I feel that it might not be the ripping , because pop's and klick noises are very very rare.
Pops and clicks are the most noticeable, overt indications of a bad rip. If your computer/drive/ripper are working correctly, you should never, ever, in any circumstances, get a pop or a click. The incidence of pops and clicks in your rips should be absolute zero.
It's possible to have a bad rip that does not pop or click. I discovered that, at least on my drive, you could get files that sounded "OK" on cheap speakers, but their stereo image was completely screwed up, with instruments suddenly shifting between the left and right channels. Other users have experienced it, too, check out
this FAQ entry.
So if you're getting any pops/clicks at all, I'd say start investigating the ripping stage. Before you bother to encode them to MP3, just rip raw WAV files and have a close listen on a pair of headphones before assuming that the MP3 encoding process is at fault.
is that the music sounds not ''clean" , there is extra noise and it's not "a live" , sparkling. Know what a mean ?
No, I don't know exactly what you mean. It sounds like you're trying to describe two separate, unrelated problems.
The first one: extra noise. Can you describe the noise in more detail? Is it part of the track itself, or can you hear the noise when you press the Pause button? What are the characteristics of the noise?

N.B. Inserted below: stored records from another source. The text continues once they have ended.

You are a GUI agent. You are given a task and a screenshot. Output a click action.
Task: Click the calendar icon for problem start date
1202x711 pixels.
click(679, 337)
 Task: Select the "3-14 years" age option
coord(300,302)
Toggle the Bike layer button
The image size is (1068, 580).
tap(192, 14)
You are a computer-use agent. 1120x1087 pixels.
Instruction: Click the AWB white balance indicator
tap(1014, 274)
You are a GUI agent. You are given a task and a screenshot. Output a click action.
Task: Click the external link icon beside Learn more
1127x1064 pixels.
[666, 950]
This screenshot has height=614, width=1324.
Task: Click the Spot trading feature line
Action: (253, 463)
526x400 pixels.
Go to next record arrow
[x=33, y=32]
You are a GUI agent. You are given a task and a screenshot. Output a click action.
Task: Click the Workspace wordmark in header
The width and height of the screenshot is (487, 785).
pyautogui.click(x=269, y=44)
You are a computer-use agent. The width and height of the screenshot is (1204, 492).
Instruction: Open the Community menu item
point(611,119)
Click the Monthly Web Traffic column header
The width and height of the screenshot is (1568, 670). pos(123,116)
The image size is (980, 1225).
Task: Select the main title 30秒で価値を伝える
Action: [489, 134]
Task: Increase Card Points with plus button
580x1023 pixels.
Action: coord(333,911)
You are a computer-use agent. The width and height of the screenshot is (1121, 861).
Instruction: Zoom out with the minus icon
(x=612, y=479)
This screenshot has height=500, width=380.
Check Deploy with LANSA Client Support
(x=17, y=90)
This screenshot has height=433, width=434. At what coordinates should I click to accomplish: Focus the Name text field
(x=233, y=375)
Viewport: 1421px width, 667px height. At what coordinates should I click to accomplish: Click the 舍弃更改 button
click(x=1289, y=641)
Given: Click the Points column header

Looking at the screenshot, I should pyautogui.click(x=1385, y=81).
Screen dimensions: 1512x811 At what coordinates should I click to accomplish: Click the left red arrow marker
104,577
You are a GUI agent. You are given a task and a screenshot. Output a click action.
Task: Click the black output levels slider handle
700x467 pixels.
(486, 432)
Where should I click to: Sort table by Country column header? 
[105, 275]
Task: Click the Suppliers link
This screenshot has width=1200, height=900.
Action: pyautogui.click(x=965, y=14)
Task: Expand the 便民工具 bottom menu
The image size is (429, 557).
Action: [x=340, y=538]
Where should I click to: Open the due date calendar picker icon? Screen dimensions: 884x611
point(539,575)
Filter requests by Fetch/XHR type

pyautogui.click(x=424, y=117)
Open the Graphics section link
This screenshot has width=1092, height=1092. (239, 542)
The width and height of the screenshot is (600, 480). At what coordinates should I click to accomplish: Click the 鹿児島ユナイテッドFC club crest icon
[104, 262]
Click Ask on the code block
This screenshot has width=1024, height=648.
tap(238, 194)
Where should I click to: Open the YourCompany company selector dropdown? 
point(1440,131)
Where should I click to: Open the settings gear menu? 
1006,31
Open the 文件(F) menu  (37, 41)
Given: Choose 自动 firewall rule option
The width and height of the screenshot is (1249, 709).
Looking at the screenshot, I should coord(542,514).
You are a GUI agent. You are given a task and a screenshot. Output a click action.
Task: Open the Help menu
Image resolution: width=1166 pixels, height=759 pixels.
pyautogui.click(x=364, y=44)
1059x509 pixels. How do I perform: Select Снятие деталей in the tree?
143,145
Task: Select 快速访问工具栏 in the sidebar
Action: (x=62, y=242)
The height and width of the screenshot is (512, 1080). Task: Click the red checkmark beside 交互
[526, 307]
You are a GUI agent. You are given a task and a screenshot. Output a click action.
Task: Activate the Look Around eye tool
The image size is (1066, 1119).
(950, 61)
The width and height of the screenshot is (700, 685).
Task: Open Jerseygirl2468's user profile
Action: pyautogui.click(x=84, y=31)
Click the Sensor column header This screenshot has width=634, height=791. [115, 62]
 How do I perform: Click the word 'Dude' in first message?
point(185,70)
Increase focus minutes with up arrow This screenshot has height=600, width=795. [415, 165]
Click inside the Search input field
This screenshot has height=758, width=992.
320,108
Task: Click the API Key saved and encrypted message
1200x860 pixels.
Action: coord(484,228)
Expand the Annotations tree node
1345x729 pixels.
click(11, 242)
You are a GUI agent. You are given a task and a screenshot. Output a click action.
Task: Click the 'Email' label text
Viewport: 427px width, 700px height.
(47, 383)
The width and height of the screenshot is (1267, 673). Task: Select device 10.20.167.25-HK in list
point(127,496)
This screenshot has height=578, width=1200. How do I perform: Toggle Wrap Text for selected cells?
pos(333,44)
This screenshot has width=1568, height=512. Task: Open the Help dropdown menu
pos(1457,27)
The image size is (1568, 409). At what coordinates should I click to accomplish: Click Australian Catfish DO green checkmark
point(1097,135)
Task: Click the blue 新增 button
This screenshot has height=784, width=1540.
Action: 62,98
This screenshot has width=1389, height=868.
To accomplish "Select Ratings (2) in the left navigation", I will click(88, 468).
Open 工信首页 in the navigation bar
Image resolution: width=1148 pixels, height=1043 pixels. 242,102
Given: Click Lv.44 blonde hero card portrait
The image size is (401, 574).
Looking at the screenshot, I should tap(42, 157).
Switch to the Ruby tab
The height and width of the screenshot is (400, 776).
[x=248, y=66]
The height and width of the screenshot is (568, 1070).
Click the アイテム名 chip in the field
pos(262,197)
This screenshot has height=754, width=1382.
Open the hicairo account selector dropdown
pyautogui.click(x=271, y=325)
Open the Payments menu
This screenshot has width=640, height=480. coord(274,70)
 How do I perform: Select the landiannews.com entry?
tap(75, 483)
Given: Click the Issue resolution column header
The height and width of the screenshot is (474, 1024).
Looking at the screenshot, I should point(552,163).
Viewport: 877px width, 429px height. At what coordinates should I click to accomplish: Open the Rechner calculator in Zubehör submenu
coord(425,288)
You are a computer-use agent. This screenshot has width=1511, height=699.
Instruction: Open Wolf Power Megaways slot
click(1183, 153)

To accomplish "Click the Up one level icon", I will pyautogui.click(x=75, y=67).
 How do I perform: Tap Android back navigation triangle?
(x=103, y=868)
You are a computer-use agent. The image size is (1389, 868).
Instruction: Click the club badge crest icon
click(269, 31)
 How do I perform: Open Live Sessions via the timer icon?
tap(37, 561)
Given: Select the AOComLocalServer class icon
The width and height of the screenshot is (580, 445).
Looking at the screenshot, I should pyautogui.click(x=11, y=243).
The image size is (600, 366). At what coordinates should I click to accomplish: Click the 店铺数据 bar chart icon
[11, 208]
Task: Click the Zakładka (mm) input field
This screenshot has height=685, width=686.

The second one: lack of "sparkling" detail to the sound. This could be a high-frequency loss due to MP3 encoding, or it could be a simple case of needing to add a little high-end to the EQ.
Are you only listening to these on the Empeg, or are you previewing them on your computer first? Do you notice a difference between the Empeg and your computer with regard to the sound? And what volume level are you listening to the Empeg at? Is it just a question of tuning your amp gains properly so that the Empeg runs closer to 0db?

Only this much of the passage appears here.